Le seul état de droit que l’on puisse concevoir est
celui des droits de la Nation Corse, anéantie par les intérêts français
du XVIIIème siècle, autant par les armes de Louis XV que par celles du
général Bonaparte. Ces droits ont été ignorés par le Congrès de Vienne
de 1815. L'Union Européenne doit réparer cet oubli. Cela doit être
possible en cette période favorable aux repentances diverses. Ainsi et
dès maintenant, au cours d’une période transitoire de 10 ans, il doit
être possible sous le contrôle d’une Commission Communautaire Ad Hoc :
1° : D’expédier les affaires courantes dans
l’esprit de l’Union Européenne et d’assurer le maintien de
l’ordre (réaffirmation de l’objectif n°1).
2° : De refondre le corps électoral corse sur
ses bases nationales en incluant les corses de la diaspora.
3° : De mettre en place les institutions
politiques et administratives de l’île sur les bases démocratiques
définies par ses constitutions dans le passé, et les besoins du présent.

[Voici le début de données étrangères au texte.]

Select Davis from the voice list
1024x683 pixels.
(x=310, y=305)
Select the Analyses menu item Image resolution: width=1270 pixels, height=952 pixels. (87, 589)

4° : Après référendum, d’intégrer la Corse au
Conseil de l’Europe.
5° : Au terme de la période transitoire de 10
ans, d’organiser un référendum sur l’intégration éventuelle de la Corse
à l’Union Européenne.
Voilà ce qui devrait permettre une issue au problème
corse conforme aux conclusions de la Ligue Internationale des Droits de
l’Homme, dans le sens de la reconnaissance des droits légitimes du
peuple corse, à l’heure où la Méditerranée n’est plus un théâtre
d’affrontement pour les puissances européennes.